#### SOURCE DATA
------

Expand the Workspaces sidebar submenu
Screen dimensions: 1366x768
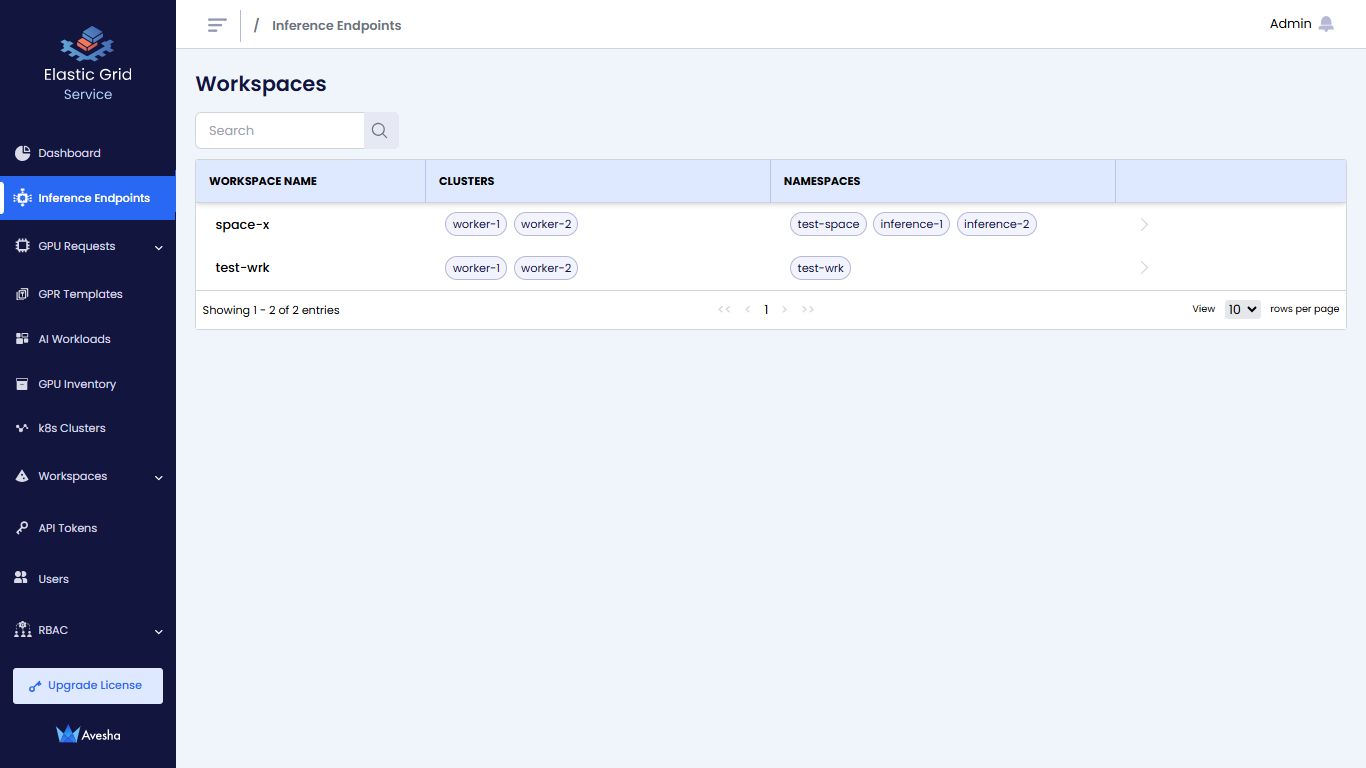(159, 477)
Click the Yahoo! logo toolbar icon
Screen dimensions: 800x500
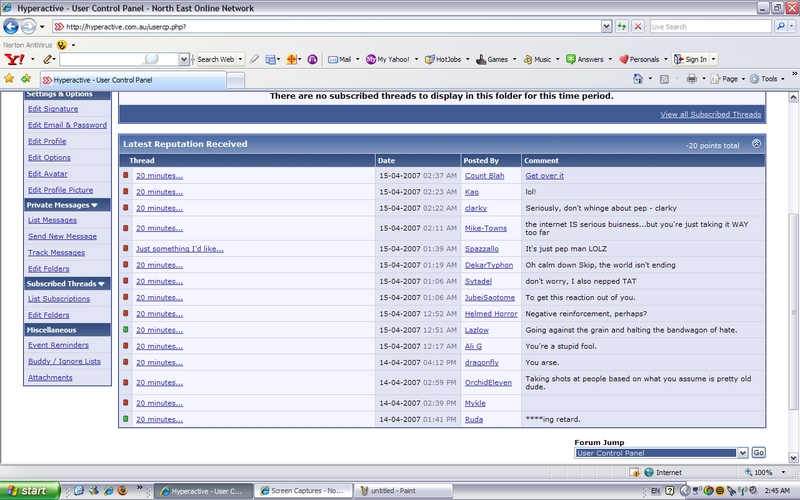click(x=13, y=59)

------

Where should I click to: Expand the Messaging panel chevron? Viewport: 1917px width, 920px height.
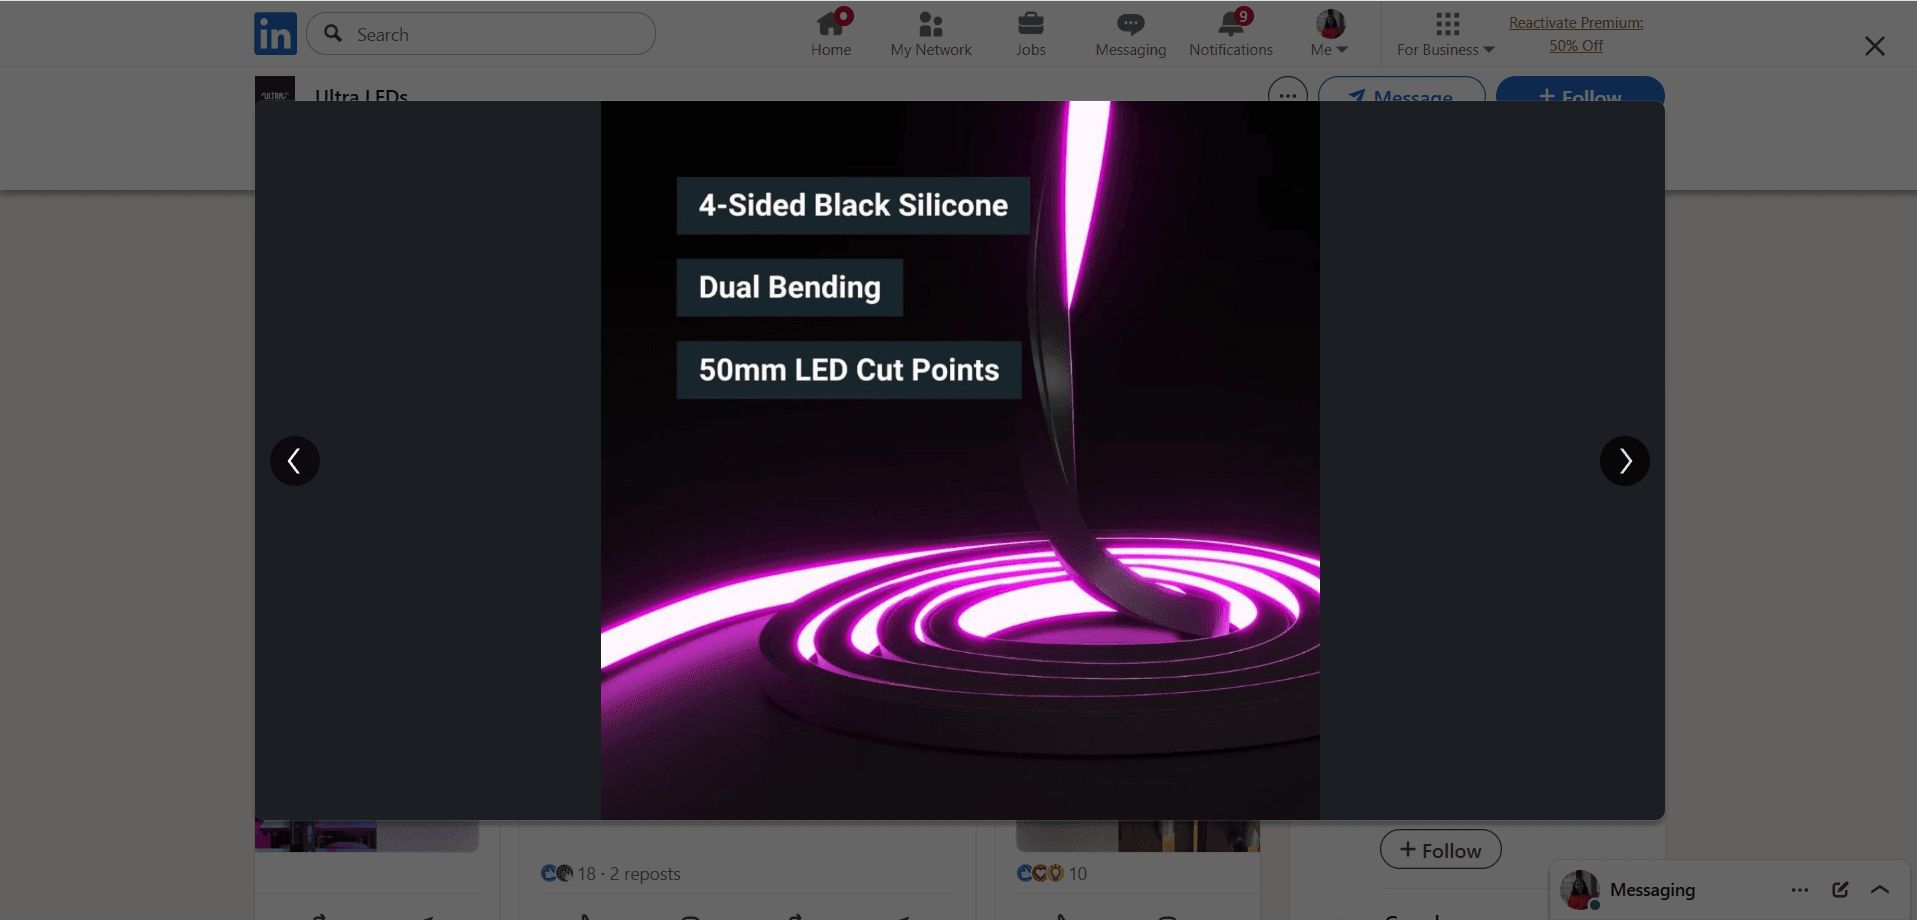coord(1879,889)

------

#### EXERCISE TASK
Retype the listing lines from the one containing "Where should I" through the one containing "coord(1879,889)", including both, and leave the pictures out.

#### OUTPUT OF THE EXERCISE
Where should I click to: Expand the Messaging panel chevron? Viewport: 1917px width, 920px height.
coord(1879,889)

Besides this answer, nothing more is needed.